The available data in the literature on fragmentation of Mott rings has been compiled for a range of very different alloys, ranging from a strong and high density U 6 wt% Nb alloy to a weak, low density aluminium alloy (1100–O). The data have been used to confirm an initial suggestion by Grady [1] based on a much more limited dataset; namely that the number of fragments for these disparate alloys collapses onto a single curve of best fit when plotted as a function of the kinetic energy of the ring. The following conclusions may be drawn from this work.

  1. 1.

    Although the experimental data have a high degree of scatter, a simple fit of fragment number to kinetic energy provides a remarkably good representation.
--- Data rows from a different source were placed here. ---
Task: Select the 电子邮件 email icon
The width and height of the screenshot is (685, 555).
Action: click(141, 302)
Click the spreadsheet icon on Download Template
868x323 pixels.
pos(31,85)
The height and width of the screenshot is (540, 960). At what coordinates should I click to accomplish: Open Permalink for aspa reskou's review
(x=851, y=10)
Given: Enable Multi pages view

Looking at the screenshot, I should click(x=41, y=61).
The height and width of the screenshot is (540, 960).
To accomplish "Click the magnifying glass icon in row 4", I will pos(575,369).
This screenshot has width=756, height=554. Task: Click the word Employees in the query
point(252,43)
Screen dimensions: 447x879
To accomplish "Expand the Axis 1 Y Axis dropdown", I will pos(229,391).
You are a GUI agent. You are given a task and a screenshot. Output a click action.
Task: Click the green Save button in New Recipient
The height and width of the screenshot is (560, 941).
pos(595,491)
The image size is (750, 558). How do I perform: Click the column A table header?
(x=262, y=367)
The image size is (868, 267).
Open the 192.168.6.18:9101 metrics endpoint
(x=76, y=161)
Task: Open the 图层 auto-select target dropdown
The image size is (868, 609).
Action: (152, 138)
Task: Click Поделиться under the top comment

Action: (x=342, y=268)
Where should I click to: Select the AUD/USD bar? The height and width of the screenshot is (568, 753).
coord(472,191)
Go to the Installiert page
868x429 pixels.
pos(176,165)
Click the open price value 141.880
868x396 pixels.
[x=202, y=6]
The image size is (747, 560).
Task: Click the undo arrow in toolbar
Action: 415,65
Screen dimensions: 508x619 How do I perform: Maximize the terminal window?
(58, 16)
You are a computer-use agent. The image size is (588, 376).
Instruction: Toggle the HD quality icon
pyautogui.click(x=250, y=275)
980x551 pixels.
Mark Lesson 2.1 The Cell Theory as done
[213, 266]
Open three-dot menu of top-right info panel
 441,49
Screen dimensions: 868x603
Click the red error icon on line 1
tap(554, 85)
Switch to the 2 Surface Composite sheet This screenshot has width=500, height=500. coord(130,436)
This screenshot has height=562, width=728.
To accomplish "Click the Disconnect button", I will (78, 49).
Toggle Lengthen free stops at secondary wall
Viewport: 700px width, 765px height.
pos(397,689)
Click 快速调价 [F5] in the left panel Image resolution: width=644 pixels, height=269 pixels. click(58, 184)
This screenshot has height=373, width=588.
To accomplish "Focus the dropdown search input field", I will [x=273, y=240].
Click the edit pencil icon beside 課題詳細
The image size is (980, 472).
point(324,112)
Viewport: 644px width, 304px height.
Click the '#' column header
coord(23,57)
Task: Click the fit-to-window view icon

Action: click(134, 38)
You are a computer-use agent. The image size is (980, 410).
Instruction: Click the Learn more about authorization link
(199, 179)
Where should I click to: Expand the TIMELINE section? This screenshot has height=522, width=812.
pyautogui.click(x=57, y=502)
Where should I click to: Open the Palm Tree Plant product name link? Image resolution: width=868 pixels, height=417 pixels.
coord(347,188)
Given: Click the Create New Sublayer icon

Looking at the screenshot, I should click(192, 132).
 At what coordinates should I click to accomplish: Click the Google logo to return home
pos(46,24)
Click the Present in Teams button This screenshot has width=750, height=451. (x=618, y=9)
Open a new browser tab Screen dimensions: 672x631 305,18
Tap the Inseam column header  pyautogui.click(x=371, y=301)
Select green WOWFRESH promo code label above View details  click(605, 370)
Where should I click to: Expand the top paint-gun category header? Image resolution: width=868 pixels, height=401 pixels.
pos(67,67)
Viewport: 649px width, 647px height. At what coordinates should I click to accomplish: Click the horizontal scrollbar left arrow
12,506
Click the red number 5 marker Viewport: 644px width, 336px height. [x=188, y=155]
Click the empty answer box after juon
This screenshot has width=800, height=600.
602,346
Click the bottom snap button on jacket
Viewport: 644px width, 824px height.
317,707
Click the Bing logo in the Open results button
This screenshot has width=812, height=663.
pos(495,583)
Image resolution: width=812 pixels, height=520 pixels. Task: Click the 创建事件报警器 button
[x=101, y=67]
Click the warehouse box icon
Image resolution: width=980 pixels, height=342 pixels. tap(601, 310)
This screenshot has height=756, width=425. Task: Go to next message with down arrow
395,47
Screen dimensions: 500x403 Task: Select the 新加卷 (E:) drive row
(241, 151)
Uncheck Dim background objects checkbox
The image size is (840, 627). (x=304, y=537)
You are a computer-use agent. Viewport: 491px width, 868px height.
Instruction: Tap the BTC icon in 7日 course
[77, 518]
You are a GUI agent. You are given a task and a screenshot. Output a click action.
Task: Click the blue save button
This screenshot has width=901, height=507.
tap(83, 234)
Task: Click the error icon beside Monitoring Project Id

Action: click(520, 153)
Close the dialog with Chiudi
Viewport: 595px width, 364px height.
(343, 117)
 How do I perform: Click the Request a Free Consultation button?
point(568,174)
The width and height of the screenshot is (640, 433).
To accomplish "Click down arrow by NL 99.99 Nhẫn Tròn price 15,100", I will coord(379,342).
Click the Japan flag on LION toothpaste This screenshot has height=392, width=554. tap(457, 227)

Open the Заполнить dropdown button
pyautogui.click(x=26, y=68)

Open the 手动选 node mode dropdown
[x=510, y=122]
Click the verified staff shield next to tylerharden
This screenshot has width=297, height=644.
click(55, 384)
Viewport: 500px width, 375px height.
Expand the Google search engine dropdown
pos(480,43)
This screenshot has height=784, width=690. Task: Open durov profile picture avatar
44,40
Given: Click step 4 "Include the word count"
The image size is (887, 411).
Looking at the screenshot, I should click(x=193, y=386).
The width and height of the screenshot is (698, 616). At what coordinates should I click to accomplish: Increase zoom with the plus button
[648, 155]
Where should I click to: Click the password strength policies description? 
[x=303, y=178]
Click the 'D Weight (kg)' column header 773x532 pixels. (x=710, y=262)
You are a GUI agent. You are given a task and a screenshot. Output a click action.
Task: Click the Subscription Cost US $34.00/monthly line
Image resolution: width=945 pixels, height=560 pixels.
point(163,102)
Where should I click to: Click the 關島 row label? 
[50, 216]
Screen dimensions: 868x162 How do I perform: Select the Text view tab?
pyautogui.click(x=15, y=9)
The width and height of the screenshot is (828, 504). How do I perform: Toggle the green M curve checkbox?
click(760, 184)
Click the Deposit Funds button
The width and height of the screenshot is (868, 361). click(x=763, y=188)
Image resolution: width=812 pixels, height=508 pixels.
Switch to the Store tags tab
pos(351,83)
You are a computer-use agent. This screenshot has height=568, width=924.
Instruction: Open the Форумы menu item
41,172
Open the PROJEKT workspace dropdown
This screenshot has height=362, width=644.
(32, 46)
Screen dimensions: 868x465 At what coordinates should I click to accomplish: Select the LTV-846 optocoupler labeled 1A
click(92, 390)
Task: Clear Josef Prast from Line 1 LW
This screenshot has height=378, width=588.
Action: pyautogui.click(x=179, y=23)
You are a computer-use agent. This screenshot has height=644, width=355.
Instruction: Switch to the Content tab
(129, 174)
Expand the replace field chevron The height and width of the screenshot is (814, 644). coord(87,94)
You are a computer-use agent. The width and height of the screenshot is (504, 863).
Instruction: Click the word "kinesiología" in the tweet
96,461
The best fit relation scales with the square root of the kinetic energy.

  2. 2.

    The simple kinetic energy analysis provides a comparable fit to the fragmentation data than a classical physical analysis based on either the statistical or energetic fragmentation theory, at least for the case where accurate material data are not available for the physical models.

  3. 3.

    One datapoint does not fit any of the models, and this corresponds to the U 6 wt% Nb alloy heat treated to a more brittle condition. This implies the current analysis is only valid in the case of ductile metals, where there is significant plasticity associated with failure.